Update: Saturday, Dec. 16, at 1:04 P.M.
The Queen Village production of “A Christmas Carol” has been postponed from Sunday, Dec. 17, due to weather. A reschedule date has not yet been released.
The original story follows:
PHILADELPHIA (KYW Newsradio) — It’s described as a “holiday celebration of city life and Philly strengths at a time when both are being criticized.” So… what’s Charles Dickens got to do with it?
It all started during the COVID-19 pandemic. With neighbors cooped up inside their homes, writer and Temple University adjunct professor Terese Zeccardi got an idea: a safe, socially distanced way to celebrate the holiday season. Her inspiration: a Charles Dickens classic.
“Living where I do on a street that I always felt looked like something out of Dickens, I said, let’s try and do this outside on my block,” she said.
That block: South Hancock and Queen streets in Queen Village. Zeccardi’s neighbors were game, so 20 people, of all ages and backgrounds, came together to perform “A Christmas Carol.”
Some shouted lines from second-story windows, while others delivered theirs from doorways or in the narrow cobblestone street. Few had any acting experience.

Now for their third year, the neighborhood troupe is borrowing costumes from local theater companies as well as special lighting, props, fake snow and other special effects.
And, Zeccardi said other neighborhoods have been asking her to share her script so they can stage their own productions. She does, gladly.
“A Christmas Carol” is a “wonderful redemption story,” she said — “and right now, we could all use a happy ending.”
The Queen Village production is being staged on Sunday, Dec. 17 at 6 p.m. on South Hancock Street. Attendees are asked to bring their own chairs.

**WHAT TO WORK ON**
Answer these questions using the article on the Queen Village "A Christmas Carol."
1. What reason is given for postponing the production from Sunday, Dec. 17?
2. Which two streets meet at the block where the play is performed?
3. What are attendees asked to bring?

**RECORDS SHOWN**
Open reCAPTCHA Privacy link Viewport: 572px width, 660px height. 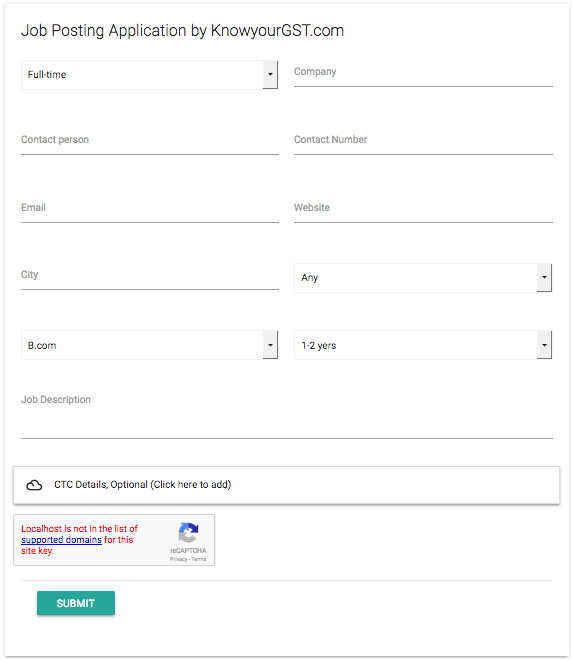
--
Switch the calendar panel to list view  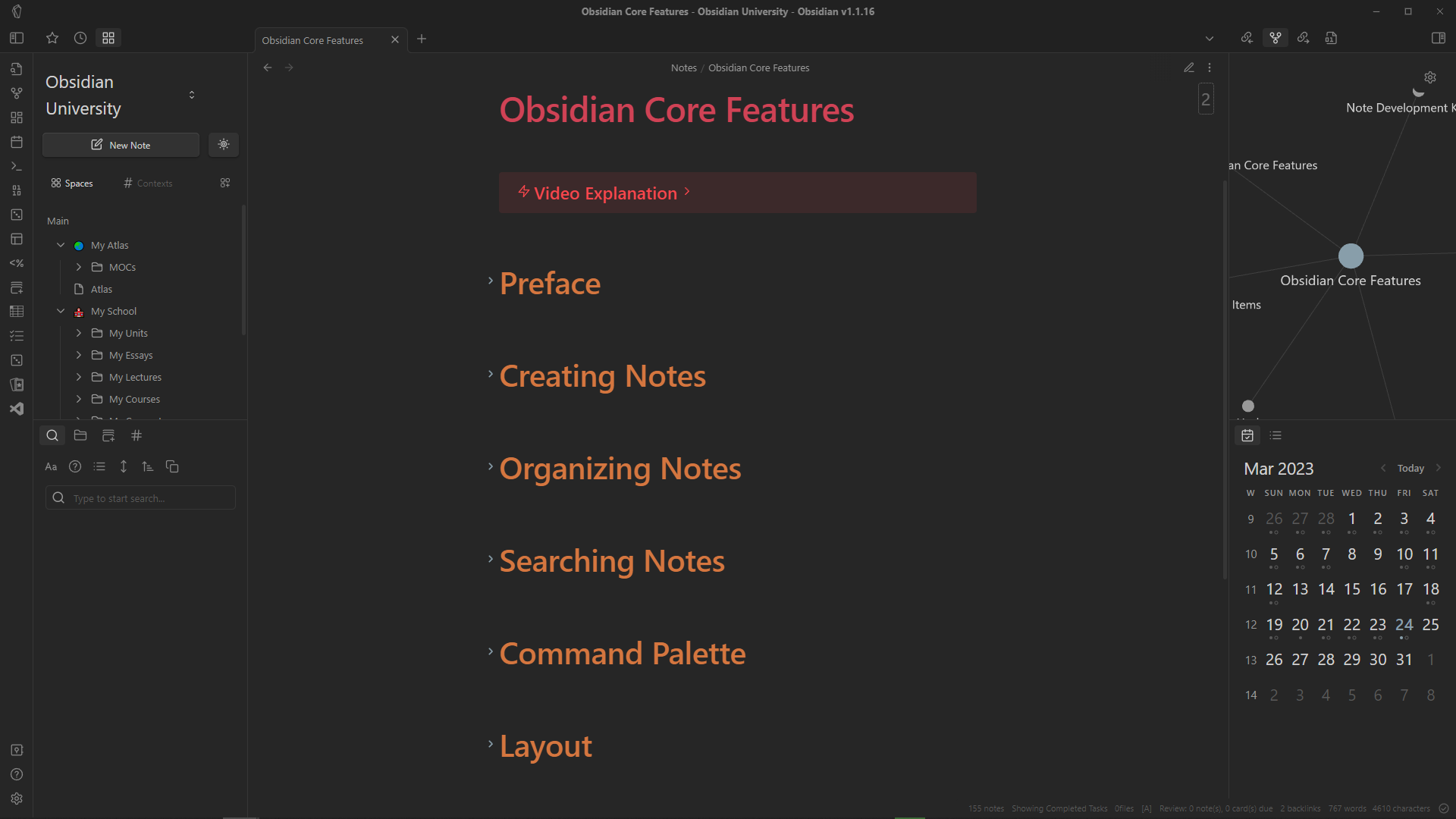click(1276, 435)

**OUTPUT OF THE EXERCISE**
1. Weather.
2. South Hancock and Queen streets.
3. Their own chairs.